O homem, de 36 anos, permanece internado, sem previsão de alta, após sofrer queimaduras de terceiro grau com necrose. Segundo o delegado Derick Moura Jorge, responsável pelo caso, a vítima passou por cirurgia de desbridamento e deve enfrentar sequelas permanentes nas funções urinárias e reprodutivas.
De acordo com a investigação, o frasco com a substância não foi encontrado, e a mulher não revelou qual produto foi usado. Ela responde em liberdade, já que não houve flagrante e, segundo o delegado, não há indícios de fuga ou risco de contato com a vítima, que segue hospitalizada.
Versões divergentes
Os depoimentos do homem e da mulher apresentaram versões contraditórias sobre o encontro. O ex-companheiro afirma que a mulher foi até sua casa para discutir a propriedade de um celular. Após a conversa, os dois teriam mantido relação sexual consentida, durante a qual ela aplicou o líquido dizendo se tratar de um “estimulante sexual”.
A mulher, por sua vez, relatou ter sido ameaçada pelo ex após ele descobrir que ela estava em um novo relacionamento. Segundo ela, o homem a obrigou a ir até sua casa sob chantagem emocional e com ameaças de difamação. Durante o encontro, afirma que foi estuprada e, em defesa, usou o líquido pensando se tratar de um estimulante, causando as lesões.
Histórico e outras investigações
O homem possuía uma medida protetiva contra a ex desde abril, alegando ameaças. A mulher, por sua vez, também responde a um processo anterior por violência doméstica.

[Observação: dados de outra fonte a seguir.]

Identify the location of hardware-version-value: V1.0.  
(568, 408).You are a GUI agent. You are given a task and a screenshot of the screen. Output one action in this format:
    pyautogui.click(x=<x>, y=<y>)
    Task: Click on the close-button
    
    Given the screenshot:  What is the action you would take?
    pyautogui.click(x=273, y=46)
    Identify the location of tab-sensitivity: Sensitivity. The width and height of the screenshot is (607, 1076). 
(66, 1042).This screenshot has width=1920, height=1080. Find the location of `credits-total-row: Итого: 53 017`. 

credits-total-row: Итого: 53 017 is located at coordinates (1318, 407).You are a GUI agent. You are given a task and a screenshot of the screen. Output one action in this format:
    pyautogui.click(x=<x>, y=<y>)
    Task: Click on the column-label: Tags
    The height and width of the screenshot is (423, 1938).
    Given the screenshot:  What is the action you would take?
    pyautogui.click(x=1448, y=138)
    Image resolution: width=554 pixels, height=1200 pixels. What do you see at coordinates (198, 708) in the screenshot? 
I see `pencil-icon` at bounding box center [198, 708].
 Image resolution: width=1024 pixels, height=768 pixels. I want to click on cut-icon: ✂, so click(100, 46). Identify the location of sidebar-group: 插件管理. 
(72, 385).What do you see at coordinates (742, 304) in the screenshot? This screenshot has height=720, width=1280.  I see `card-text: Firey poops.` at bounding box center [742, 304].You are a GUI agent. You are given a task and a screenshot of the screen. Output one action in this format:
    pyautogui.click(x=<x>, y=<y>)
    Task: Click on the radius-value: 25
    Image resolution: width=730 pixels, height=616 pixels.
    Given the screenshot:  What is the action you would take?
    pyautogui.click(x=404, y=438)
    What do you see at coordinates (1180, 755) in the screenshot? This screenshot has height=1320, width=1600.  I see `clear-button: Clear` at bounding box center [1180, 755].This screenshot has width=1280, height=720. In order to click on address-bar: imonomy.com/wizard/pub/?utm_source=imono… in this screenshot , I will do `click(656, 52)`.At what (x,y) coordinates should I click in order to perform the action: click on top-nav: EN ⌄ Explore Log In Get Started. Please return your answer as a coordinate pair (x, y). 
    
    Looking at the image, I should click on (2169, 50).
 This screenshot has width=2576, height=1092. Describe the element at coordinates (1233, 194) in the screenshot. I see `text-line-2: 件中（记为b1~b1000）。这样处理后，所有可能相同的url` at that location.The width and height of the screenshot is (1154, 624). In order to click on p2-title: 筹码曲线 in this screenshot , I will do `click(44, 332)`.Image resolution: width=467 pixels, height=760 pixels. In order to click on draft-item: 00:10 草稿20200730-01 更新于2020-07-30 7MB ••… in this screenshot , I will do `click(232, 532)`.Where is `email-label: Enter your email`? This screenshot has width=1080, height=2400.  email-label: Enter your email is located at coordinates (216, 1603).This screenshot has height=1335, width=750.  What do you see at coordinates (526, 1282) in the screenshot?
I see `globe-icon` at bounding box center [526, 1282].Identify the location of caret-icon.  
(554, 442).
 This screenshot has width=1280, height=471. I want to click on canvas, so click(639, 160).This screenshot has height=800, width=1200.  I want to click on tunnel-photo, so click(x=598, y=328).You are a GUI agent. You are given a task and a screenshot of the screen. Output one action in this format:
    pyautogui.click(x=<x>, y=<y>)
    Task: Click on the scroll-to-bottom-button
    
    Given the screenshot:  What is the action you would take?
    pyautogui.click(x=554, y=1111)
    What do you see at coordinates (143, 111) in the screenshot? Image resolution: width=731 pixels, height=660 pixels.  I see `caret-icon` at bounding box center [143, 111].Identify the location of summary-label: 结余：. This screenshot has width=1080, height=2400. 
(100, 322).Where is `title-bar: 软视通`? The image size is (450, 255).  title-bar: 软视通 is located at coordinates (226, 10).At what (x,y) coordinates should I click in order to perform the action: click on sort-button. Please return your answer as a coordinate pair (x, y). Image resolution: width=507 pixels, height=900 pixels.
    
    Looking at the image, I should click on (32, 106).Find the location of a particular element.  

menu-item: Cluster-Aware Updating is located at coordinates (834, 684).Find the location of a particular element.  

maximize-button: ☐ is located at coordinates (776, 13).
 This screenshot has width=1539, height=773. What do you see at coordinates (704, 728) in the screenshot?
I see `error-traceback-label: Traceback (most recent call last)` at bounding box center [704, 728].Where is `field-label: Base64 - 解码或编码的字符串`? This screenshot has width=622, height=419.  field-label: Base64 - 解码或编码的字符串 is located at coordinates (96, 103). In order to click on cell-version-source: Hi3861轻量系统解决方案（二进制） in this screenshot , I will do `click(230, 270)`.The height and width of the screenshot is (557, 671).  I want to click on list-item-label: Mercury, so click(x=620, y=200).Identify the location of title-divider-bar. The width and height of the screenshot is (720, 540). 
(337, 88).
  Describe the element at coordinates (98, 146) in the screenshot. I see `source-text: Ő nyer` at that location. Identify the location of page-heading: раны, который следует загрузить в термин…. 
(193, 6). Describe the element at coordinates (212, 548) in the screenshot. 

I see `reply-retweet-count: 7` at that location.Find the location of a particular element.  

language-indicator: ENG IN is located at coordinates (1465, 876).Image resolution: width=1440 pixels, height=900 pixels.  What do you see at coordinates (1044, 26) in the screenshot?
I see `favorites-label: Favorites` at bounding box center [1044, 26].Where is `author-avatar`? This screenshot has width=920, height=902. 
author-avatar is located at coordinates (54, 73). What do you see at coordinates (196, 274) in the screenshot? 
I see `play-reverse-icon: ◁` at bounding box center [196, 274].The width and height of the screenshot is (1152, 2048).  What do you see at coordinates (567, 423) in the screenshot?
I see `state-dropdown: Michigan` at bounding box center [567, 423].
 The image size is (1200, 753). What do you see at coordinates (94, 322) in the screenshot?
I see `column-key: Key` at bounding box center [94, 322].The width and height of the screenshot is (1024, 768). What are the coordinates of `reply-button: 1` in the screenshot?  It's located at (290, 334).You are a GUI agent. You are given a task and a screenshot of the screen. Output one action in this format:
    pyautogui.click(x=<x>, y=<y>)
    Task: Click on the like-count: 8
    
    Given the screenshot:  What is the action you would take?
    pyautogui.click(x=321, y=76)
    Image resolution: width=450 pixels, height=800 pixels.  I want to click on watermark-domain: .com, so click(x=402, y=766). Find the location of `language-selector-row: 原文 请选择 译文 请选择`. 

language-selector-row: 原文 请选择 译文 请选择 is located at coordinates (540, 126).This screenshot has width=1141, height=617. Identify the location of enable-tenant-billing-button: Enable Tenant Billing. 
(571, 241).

O delegado destacou que, mesmo sob ameaça, ela deveria ter acionado as autoridades em vez de comparecer à residência do ex-companheiro.
A Delegacia da Mulher também investiga a denúncia de estupro feita pela suspeita. Os advogados da mulher afirmam que ela é a verdadeira vítima e que não teve intenção de causar dano:
“Ela jamais agiu de forma intencional ou dolosa e é, na verdade, vítima de violência física, moral e psicológica”, disseram os defensores Marcelo Santos e Sanderson Luis.
O caso foi encaminhado ao Ministério Público, que vai decidir se formaliza a denúncia criminal. A pena para lesão corporal grave pode chegar a cinco anos de prisão.